Pathbreakers: New Postdoctoral Research on South Asia at U of T
Speaker: Heleen De Jonckheere, Postdoctoral Fellow, Centre for South Asian Civilizations, UTM
Discussant: Srilata Raman, Department for the Study of Religion, Uof T
Chair: Christoph Emmrich, Department for the Study of Religion, Director, Centre for South Asian Studies, U of T
Recent scholarship (e.g. Andrew Nicholson) has raised important arguments considering the unified idea of a Hindu religion. Also, the delineation of heterodox-orthodox, or āstika-nāstika, is not without debate. Viewed from the perspective of Jain narratives, the idea of the Brahmin or Brahmanical other exists. This Brahmin other is not unified in the sense that he expounds a single philosophical view, or adheres to a single set of gods, but he does belong to one group of religious followers that is different from the Jains as well as the Buddhists. This lecture aims at questioning what the term brāhmaṇa (Brahmin) or dvija (twice-born) means in the 'Examination of Religion' (Dharmaparīkṣā), a polemical narrative that comically criticizes the Hindu purāṇic stories. The 'Examination' exists in several adaptations composed between the 10th and 18th century in Northern and Southern Indian languages, including Sanskrit, Braj, and Kannada. A diachronic analysis of these versions suggests that a Brahmin was someone quite different for each specific author in his specific location. The idea of the Brahmin other seems to have depended on time and geography, but also social environment related to the audience. The choice of language is another factor that might have influenced the brāhmaṇa's depiction. This lecture will probe whether we can speak of a more or less unified Brahmin, or whether the term serves as a catch-all category of other for Jain authors. Finally, the speaker will suggest how discussing Jain narrative literature can add to the larger issue concerning the term 'Hindu'.
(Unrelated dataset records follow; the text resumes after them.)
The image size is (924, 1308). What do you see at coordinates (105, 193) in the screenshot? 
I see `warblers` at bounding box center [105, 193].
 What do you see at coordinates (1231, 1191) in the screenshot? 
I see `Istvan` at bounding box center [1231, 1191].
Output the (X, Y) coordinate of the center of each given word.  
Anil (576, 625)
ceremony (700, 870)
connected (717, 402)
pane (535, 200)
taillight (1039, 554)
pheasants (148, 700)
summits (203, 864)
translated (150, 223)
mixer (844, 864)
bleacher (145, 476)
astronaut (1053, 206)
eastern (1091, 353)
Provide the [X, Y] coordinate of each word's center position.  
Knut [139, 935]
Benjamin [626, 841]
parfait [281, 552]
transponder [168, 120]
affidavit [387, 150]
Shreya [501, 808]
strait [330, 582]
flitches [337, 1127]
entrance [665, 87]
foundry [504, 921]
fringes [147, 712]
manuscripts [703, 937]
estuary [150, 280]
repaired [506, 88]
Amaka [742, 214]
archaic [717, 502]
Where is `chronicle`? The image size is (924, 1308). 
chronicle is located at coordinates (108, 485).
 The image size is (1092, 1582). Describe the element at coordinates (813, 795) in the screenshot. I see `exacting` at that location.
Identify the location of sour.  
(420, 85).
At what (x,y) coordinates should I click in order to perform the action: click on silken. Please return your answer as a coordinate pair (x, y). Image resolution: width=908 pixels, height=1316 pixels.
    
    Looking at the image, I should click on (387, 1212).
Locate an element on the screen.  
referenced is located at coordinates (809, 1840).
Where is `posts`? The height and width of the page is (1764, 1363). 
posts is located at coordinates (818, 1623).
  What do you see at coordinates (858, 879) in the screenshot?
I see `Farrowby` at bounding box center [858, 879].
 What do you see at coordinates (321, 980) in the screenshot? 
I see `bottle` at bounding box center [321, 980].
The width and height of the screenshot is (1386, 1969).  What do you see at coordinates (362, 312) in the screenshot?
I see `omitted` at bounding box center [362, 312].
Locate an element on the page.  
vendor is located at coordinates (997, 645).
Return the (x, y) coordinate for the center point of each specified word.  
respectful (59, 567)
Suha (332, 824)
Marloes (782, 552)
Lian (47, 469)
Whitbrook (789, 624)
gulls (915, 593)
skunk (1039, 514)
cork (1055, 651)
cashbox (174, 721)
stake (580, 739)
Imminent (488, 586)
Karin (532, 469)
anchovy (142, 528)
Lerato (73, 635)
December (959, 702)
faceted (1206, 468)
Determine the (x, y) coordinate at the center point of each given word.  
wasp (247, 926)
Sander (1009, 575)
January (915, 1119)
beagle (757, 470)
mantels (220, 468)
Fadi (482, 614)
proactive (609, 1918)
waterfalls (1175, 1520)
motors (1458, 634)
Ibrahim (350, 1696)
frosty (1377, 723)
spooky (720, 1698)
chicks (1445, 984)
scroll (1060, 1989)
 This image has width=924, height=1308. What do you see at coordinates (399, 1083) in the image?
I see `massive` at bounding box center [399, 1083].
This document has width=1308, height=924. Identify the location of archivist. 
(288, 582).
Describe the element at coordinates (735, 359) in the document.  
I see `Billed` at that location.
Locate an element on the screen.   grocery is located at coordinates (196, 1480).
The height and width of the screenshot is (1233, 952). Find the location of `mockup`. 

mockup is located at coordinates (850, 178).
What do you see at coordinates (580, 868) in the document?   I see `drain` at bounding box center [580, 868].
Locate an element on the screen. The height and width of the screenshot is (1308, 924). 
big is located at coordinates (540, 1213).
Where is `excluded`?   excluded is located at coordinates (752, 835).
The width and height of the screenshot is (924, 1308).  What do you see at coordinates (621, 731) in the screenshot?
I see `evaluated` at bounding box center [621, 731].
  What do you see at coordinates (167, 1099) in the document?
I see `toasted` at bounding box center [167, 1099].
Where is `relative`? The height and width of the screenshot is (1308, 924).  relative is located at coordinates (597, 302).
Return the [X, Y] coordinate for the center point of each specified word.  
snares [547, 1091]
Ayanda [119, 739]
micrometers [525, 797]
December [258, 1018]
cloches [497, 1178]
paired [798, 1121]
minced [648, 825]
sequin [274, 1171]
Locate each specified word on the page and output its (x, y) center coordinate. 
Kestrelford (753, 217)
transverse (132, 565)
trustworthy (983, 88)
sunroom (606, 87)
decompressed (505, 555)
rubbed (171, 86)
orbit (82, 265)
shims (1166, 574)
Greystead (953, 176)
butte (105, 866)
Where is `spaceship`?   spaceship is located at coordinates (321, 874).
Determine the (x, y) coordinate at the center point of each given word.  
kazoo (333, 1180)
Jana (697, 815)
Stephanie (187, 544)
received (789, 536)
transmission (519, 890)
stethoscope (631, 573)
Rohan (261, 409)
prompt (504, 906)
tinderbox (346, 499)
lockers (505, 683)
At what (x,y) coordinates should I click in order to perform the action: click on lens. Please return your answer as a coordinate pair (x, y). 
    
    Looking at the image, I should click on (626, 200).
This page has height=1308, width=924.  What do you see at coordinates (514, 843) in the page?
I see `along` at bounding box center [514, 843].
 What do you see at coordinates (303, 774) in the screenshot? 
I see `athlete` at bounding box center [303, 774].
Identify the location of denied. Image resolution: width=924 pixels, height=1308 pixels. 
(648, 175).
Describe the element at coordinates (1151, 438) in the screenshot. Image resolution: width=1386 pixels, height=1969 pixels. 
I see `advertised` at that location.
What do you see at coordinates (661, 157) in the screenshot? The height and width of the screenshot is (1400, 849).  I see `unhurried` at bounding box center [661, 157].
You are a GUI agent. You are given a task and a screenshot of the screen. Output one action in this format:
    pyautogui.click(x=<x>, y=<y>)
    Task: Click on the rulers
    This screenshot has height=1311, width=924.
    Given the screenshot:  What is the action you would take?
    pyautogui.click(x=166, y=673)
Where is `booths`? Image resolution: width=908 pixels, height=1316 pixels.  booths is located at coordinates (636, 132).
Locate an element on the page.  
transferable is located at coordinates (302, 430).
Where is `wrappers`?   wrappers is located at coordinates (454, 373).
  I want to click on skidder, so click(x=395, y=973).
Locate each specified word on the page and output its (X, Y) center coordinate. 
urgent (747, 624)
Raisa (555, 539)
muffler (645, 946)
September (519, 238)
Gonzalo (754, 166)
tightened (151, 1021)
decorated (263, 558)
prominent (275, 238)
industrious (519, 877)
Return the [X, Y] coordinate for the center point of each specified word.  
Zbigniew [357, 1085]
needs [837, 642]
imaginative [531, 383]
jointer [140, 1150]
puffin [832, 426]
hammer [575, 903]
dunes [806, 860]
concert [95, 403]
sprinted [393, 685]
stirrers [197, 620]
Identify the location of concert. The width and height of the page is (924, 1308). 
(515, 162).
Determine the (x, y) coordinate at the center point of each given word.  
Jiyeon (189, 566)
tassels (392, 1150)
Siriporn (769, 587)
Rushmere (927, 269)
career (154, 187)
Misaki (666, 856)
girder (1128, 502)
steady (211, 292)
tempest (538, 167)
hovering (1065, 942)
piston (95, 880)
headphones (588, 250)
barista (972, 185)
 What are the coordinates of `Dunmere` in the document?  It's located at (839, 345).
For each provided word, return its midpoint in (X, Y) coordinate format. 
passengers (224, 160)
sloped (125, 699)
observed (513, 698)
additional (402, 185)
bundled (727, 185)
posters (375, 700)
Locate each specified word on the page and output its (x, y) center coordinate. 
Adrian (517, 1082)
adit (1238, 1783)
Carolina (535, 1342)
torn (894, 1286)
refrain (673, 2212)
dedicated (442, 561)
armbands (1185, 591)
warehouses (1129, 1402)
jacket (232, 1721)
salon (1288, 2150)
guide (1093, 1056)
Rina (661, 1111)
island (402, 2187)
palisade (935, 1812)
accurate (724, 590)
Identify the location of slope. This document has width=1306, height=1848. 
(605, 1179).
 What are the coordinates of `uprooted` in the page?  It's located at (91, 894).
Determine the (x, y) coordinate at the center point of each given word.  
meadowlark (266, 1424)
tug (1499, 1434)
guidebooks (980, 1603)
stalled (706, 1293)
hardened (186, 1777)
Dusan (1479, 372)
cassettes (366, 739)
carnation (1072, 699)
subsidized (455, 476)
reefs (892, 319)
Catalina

Heleen De Jonckheere (PhD Ghent University, 2020) is Bhagavan Shitalnath Postdoctoral Fellow at the Centre for South Asian Civilizations of the Department for Historical Studies, University of Toronto Mississauga. Her current research focuses on the idea of translation and adaptation in the Jain context and in South Asia in general, and on the religious implications of translation. Her further interests include Jain narrative literature, Jain polemics and Jain manuscript culture, as well as the interactions of popular forms of religiosity with more established forms of religion.